At that time, the internet centre was not just a journalist’s only link with the outside world, it was the only place where they could interact with government officials on the sidelines of press conferences — a frequent occurrence in the initial days.

Even as the press conferences stopped, it didn’t really impact the quality of news. The press conferences were largely monologues on “normalcy”. Only a fraction of time was given to questions and answers: answers sought by journalists and questions dodged by government officials. When the government felt like it, it gave numbers on how many Kashmiris attended Eid prayers and how many children attended schools. But it had no answers on how many Kashmiris were being held in detention, or when exactly the communication blockade would end — refusing to clear the air on the two important contributors to the humanitarian crisis faced by Kashmiris on the ground.

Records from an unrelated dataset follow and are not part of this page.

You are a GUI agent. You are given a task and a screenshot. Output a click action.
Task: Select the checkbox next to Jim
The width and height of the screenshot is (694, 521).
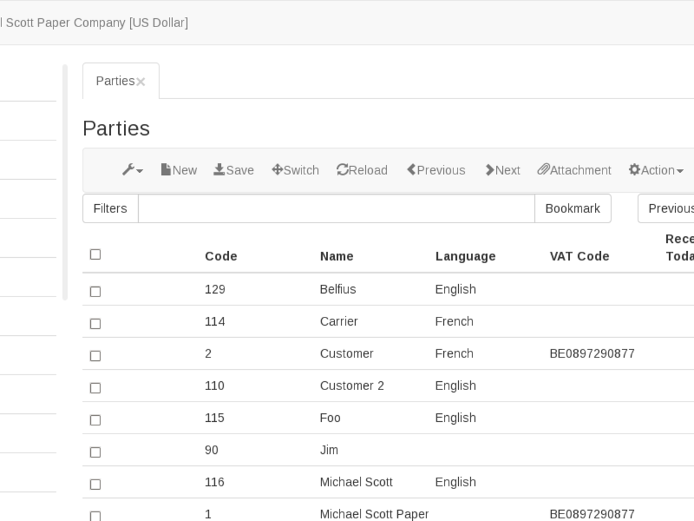(95, 452)
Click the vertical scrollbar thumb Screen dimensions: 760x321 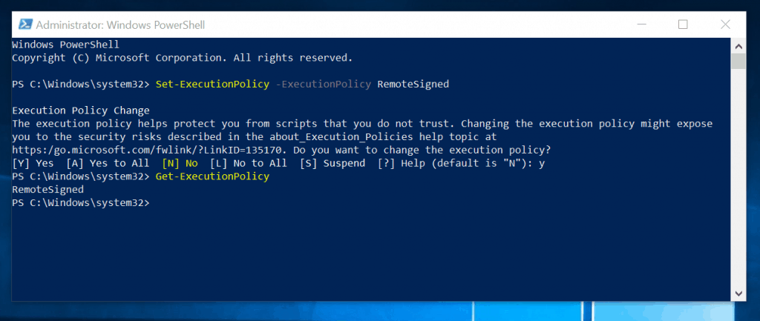[x=738, y=60]
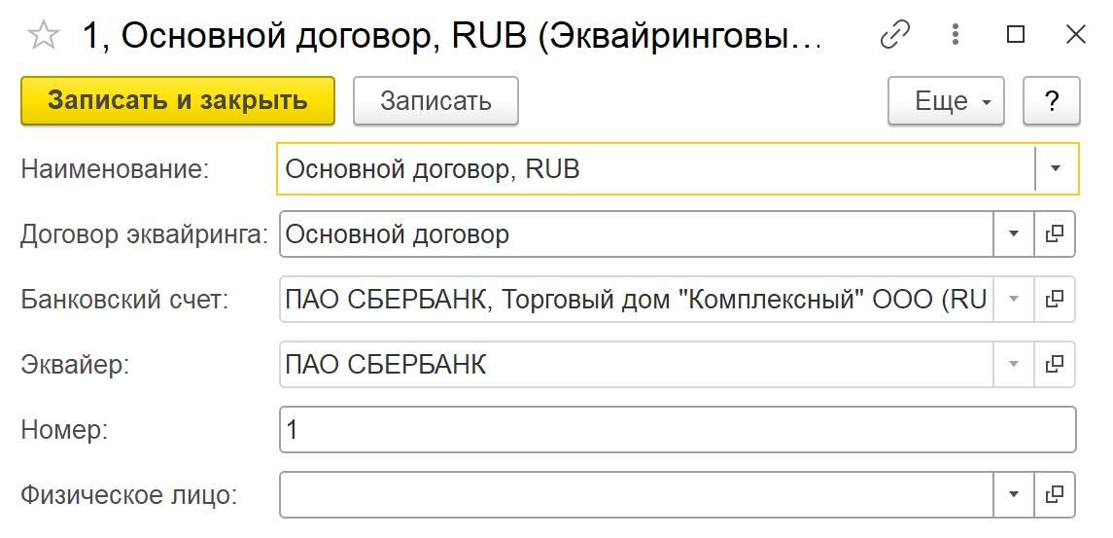Open the Договор эквайринга linked record
Image resolution: width=1113 pixels, height=538 pixels.
1054,234
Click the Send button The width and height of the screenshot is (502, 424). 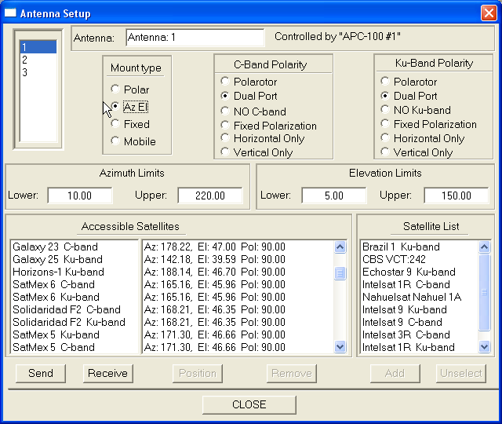coord(41,373)
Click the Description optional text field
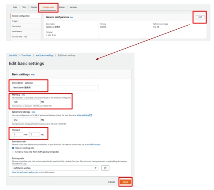This screenshot has height=190, width=214. pos(55,87)
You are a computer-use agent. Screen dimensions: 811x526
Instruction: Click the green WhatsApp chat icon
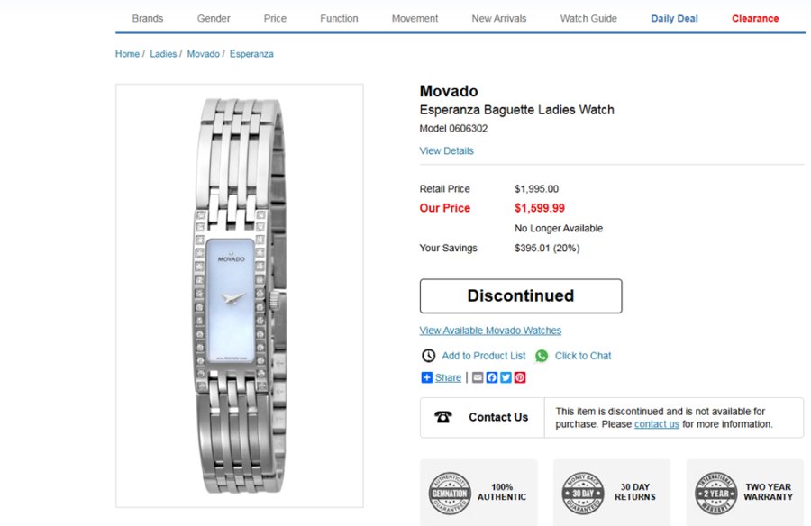pos(542,356)
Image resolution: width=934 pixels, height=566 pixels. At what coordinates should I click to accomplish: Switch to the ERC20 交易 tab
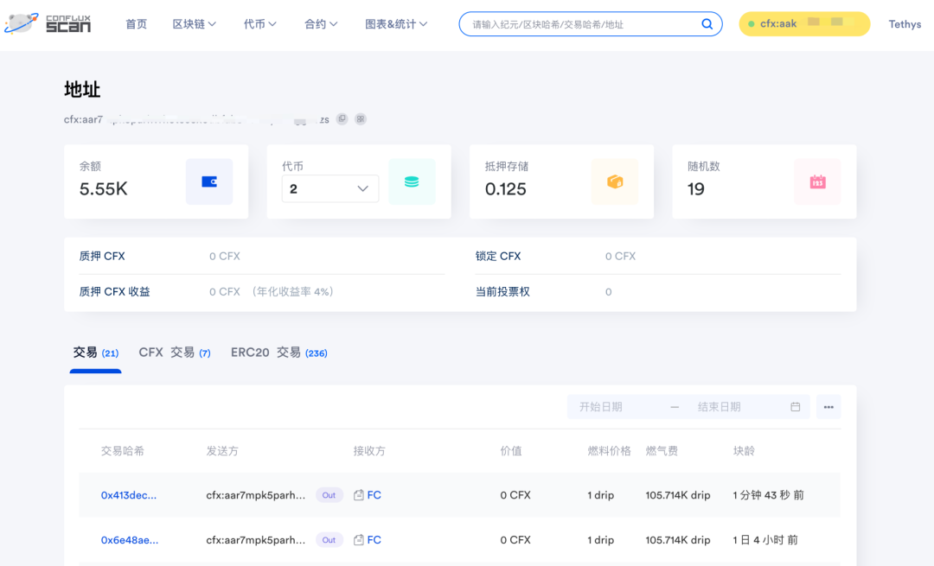point(278,353)
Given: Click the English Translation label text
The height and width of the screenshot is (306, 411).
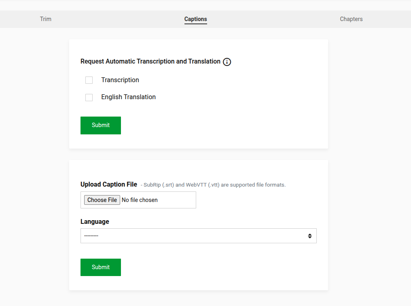Looking at the screenshot, I should pyautogui.click(x=128, y=97).
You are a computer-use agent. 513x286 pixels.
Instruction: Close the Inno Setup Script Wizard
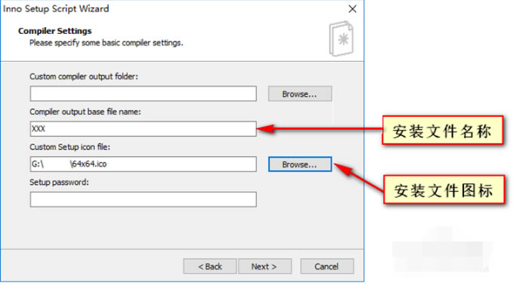pos(352,9)
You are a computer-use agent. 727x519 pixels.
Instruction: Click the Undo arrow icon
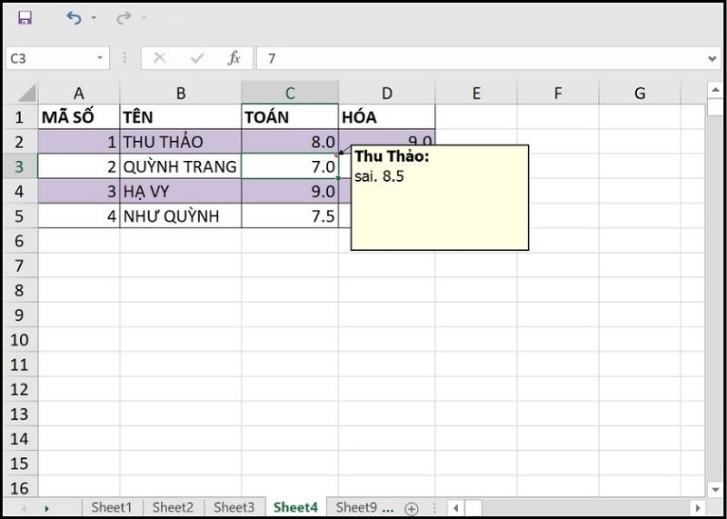pos(74,18)
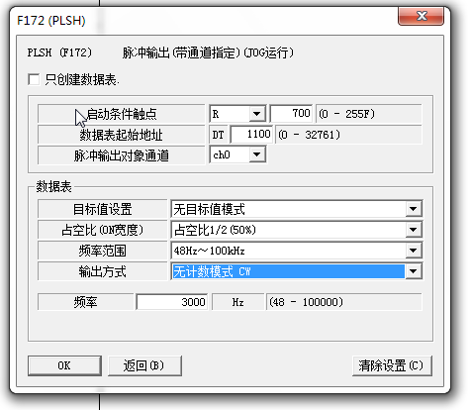Click the 无目标值模式 combo box text
Image resolution: width=471 pixels, height=410 pixels.
pyautogui.click(x=209, y=209)
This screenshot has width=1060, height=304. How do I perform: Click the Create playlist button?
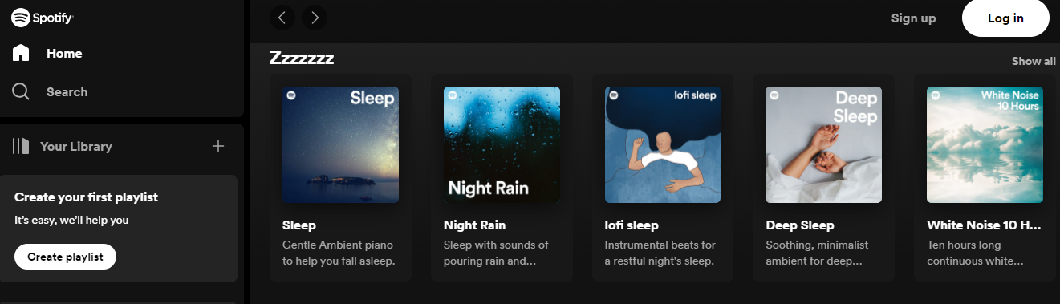coord(65,257)
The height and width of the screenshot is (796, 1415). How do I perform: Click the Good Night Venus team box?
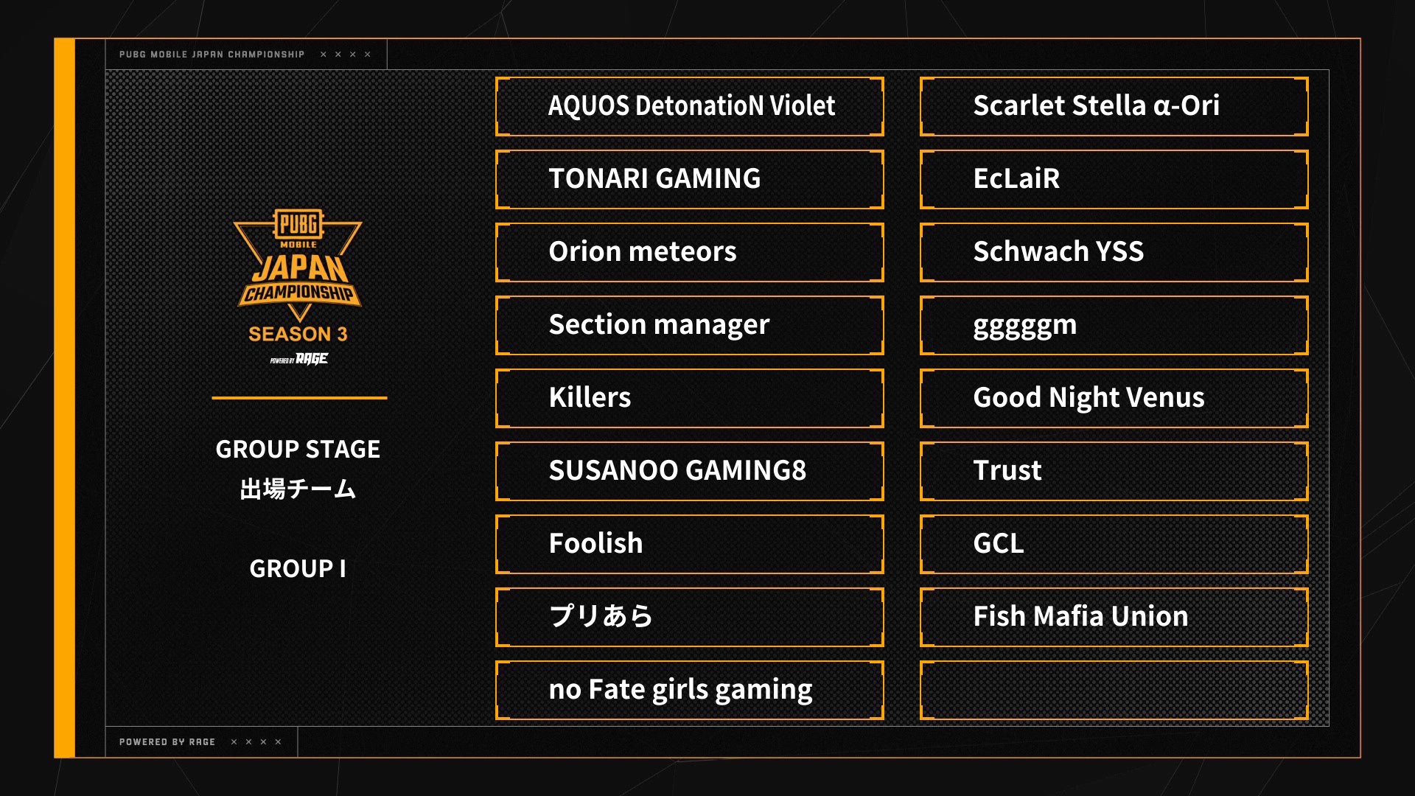point(1114,398)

It was a colossal waste of time. Nearly the entire journalist community gathered in the same hall to access the internet. They also had to deal with dozens of individuals — not recognised by many — who occupied computers all day long. Some journalists designed multiple newspapers while others downloaded content for four to eight page newspapers that are barely found in the markets, or even read. Journalists were held hostage by a whole industry established to milk the government for advertisement revenue.

Notices printed on plain paper were pinned on the hall’s soft walls, announcing the allowed time limit to use a computer to be 15 minutes. It would take 50 hours to allot 15 minutes to 200 individuals. Consequently, journalists often just gave up waiting for their turn. At the new internet centre at the government office, the time limit was increased to 30 minutes and, after a point, the notices just disappeared.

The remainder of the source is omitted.